What does fair even mean here? Ensuring the advantages of vertical integration can’t be enjoyed by users?
No, it’s really not. The law is not intended to be deterministic or efficient, and it is neither. Law explicitly leaves room for human judgment and context in ways code doesn’t and shouldn’t.
While I am in agreement about the common tech enthusiast, or perhaps just dev, mental failings regarding law, I feel obligated to point out that App store guidelines written by the company running the app store are not law.
Apple also pushed a notification through the AppleTV app. I thought I had all notifications turned off (I turn off notifications from most apps on all devices, just because you think I need to see your messages doesn't mean I think that and most apps do not need notifications). Quite irritating. That was the point where I decided I would not see F1 in theaters, and if I ever do it'll be free streaming.
Capex and opex are just accounting labels that help categorize costs and can improve planning ability.
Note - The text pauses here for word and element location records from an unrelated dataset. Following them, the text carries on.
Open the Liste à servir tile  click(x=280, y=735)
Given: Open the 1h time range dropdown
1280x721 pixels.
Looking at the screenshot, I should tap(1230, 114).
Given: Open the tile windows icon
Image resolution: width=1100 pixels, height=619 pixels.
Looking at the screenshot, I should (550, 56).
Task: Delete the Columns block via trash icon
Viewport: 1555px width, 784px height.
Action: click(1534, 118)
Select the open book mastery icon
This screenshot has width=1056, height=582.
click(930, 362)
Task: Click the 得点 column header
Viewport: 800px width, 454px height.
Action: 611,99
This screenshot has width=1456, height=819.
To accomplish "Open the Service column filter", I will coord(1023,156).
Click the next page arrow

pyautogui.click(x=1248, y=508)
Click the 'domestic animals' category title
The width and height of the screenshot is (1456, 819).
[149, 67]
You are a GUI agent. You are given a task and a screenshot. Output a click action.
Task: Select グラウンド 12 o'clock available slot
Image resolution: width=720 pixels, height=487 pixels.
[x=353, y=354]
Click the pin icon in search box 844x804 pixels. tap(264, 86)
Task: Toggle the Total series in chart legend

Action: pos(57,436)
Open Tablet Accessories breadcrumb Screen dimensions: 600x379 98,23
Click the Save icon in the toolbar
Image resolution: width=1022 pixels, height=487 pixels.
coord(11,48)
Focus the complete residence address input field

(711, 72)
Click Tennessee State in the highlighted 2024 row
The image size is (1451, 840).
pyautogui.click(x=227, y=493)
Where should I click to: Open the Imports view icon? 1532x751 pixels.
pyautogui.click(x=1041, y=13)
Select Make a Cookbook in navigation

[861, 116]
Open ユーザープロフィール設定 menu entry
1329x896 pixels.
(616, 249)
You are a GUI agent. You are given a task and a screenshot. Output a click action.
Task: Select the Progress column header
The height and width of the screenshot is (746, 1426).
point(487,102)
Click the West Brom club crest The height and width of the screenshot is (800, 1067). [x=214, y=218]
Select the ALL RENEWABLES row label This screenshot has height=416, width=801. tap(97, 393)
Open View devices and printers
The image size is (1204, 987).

But at the end of the day a billion dollars is a billion dollars.
They’re significant here because opex impacts profits while capex sort of doesn’t. They have a path to profitability if revenue > opex, by quitting growth and slashing capex.
I believe there's a fair amount of tax implications involved with that bucketing though. Capex is taxed at a lower rate than opex is my understanding but I may be wrong on the specifics of it all.